11th Circuit upholds restrictions on 18-21 yr olds

Posted by David Hardy · 9 March 2023 04:53 PM

Opinion here. I might not agree with the result, but it is well-written and performs the historical inquiry required by Bruen. The method does highlight a core question: is it the initial popular understanding of 1791 or of 1868 that matters?

The reasoning is implicitly: the fact that a (state) restriction existed or was widespread at the relevant time establishes that it was seen as an exception to the right to arms. One limit on this reasoning is that the Supreme Court early on ruled that the federal bill of rights did not bind the states. Not long after the 14th Amendment was ratified, the Supreme Court eviscerated it. So state legislatures would have been adopting restrictions, not against the background of the Second Amendment, but against the background of their state bill of rights, and some contained no right to arms, or limited it to "for the common defense."

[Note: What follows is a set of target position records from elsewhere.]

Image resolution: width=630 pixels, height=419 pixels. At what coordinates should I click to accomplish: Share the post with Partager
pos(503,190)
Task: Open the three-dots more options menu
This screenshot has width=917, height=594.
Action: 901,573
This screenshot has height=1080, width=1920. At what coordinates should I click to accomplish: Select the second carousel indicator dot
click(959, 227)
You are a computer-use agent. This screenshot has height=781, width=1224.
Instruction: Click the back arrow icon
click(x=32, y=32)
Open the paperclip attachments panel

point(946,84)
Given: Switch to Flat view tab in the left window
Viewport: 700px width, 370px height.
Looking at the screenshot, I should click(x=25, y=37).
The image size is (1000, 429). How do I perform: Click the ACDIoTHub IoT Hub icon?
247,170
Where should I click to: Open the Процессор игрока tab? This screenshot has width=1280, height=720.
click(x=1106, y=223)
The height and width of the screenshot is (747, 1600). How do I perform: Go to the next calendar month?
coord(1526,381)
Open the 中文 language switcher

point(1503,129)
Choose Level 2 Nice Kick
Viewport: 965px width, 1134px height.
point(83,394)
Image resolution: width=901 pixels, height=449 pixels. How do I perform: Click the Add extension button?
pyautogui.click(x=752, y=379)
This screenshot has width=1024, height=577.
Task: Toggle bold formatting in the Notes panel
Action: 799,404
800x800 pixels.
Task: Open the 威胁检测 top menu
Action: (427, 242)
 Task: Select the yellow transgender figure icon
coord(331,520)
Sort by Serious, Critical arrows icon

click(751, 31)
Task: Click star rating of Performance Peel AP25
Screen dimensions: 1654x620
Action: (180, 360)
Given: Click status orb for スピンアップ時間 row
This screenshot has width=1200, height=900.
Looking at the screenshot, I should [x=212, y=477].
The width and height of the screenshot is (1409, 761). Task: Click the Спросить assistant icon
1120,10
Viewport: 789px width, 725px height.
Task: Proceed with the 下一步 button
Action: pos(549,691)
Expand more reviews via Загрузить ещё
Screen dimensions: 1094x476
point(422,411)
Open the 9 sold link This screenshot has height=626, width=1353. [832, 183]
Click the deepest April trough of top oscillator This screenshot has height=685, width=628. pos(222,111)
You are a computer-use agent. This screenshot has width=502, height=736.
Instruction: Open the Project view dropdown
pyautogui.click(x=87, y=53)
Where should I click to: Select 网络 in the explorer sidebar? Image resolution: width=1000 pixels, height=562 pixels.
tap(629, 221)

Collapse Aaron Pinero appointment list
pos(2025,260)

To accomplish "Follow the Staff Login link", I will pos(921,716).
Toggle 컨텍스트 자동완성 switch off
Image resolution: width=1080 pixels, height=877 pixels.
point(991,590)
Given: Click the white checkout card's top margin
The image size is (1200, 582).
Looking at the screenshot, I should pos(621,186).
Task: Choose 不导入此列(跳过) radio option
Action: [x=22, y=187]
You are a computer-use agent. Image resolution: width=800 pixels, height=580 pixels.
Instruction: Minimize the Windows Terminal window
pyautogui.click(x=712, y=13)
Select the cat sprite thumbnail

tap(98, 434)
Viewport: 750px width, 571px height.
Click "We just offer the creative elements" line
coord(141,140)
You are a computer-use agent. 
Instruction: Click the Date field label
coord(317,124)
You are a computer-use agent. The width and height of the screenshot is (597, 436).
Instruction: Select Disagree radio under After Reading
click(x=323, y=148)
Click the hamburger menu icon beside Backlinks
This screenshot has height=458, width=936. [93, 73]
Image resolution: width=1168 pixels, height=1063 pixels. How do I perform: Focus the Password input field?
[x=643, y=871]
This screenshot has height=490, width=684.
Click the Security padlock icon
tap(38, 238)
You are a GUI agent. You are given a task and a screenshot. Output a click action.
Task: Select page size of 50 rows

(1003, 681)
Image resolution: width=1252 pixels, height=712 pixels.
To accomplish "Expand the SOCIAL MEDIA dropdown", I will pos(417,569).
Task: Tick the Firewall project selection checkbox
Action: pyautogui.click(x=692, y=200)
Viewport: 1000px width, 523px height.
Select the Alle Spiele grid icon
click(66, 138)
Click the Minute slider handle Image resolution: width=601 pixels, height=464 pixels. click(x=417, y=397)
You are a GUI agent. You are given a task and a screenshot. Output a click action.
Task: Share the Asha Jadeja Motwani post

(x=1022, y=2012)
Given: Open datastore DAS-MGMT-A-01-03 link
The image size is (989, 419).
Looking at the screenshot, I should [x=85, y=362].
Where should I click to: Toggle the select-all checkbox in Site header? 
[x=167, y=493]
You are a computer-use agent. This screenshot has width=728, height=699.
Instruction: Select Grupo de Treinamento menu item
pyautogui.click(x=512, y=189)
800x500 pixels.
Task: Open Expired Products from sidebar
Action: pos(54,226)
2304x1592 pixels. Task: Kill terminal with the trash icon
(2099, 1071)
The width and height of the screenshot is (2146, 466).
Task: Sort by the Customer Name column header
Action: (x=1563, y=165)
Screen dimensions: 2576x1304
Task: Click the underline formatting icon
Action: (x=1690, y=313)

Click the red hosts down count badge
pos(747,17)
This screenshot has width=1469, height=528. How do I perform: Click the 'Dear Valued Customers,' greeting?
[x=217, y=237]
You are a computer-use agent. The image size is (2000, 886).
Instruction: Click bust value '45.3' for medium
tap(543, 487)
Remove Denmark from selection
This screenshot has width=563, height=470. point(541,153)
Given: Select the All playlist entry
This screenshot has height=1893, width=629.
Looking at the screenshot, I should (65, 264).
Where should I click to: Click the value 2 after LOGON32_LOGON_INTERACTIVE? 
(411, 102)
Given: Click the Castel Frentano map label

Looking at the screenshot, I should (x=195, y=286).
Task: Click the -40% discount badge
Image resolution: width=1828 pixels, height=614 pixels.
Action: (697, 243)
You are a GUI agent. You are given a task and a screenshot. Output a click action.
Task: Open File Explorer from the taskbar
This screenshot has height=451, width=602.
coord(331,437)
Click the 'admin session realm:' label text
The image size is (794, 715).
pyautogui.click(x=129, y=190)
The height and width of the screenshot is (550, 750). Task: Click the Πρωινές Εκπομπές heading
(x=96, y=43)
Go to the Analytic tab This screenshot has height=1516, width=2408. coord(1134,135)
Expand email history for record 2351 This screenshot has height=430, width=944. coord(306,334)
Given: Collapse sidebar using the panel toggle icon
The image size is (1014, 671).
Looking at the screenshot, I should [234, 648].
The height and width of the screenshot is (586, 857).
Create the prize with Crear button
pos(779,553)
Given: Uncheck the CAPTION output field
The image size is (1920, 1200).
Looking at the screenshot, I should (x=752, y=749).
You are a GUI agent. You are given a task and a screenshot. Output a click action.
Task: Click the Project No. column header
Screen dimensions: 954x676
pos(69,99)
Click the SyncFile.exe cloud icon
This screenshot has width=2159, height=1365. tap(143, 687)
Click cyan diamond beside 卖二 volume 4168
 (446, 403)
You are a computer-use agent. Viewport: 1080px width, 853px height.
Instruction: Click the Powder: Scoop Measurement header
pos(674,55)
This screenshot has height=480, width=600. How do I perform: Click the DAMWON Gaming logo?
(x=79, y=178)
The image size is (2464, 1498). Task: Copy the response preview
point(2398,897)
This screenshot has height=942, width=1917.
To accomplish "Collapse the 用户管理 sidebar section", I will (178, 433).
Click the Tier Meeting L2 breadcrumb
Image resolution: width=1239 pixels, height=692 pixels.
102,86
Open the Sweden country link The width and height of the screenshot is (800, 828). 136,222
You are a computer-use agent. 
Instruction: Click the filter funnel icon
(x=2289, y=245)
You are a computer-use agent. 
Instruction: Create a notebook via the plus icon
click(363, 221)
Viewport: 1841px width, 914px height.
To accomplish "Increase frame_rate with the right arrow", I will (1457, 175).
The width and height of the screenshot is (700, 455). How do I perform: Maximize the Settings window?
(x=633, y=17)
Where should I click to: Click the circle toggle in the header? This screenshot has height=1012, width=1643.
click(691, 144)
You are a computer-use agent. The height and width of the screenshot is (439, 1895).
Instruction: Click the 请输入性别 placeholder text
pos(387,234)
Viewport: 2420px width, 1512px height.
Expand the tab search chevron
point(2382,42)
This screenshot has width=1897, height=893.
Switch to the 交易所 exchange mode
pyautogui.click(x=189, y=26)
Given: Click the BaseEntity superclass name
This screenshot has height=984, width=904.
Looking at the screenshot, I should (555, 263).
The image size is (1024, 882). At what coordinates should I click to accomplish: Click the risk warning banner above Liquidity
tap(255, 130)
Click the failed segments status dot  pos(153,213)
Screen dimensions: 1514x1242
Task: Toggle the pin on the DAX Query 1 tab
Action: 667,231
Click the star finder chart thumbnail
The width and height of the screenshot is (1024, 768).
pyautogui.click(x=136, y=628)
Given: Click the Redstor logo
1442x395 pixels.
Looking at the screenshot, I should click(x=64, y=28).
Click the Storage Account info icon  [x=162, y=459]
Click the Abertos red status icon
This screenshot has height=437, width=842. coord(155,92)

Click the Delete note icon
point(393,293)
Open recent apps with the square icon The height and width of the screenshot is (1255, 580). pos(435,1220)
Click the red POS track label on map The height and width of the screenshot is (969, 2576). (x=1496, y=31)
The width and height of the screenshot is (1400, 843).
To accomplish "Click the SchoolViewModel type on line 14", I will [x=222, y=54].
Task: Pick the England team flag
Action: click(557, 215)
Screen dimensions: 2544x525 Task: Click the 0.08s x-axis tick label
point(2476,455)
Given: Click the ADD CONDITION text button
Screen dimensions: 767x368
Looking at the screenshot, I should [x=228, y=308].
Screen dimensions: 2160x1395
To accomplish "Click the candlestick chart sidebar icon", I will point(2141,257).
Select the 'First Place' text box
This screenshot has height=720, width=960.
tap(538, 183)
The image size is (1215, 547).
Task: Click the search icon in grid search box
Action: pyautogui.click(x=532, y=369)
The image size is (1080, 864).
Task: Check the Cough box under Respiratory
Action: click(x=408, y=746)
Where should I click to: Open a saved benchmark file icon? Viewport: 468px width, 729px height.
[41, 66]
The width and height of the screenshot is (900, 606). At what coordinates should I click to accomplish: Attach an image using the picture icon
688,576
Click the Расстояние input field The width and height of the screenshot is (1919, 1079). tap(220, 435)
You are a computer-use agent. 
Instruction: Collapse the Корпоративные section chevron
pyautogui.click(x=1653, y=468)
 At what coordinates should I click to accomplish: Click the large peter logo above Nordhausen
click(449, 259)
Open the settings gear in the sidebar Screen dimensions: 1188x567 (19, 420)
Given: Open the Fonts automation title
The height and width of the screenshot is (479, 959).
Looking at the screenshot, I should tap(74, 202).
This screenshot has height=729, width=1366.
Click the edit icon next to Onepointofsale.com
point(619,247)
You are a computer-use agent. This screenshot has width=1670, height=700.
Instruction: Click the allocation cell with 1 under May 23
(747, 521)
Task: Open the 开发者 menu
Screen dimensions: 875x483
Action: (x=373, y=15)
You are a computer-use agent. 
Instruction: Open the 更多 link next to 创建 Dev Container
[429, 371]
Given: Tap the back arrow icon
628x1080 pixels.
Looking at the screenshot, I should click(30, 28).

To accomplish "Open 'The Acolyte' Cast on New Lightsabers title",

5 Comments | Leave a comment

Mike -SMO | March 10, 2023 12:24 AM | Reply

That is what the various Circuits are for. Punish the eventual winner with huge legal bills while the local Persecuror holds the victims in jail. There is no longer a right to a speedy trial to resolve issues, just expensive delay.

Marcus Poulin | March 10, 2023 3:19 PM | Reply

Not an En Banc Ruling? Only a 3-Judge Ruling? It Seems Most of the Active Judges Were Appointed by Bush & Clinton It Seems.

FW | March 11, 2023 7:50 AM | Reply

Not a single state law passed from 1833 to today can legitimately be used to evaluate the 2nd. It makes no difference what was done historically during this time period. Any judge who uses state laws from 1833 to present is a liar, conducting himerself in bad behavior by ignoring facts and should be removed from office, permanently barred from the legal practice.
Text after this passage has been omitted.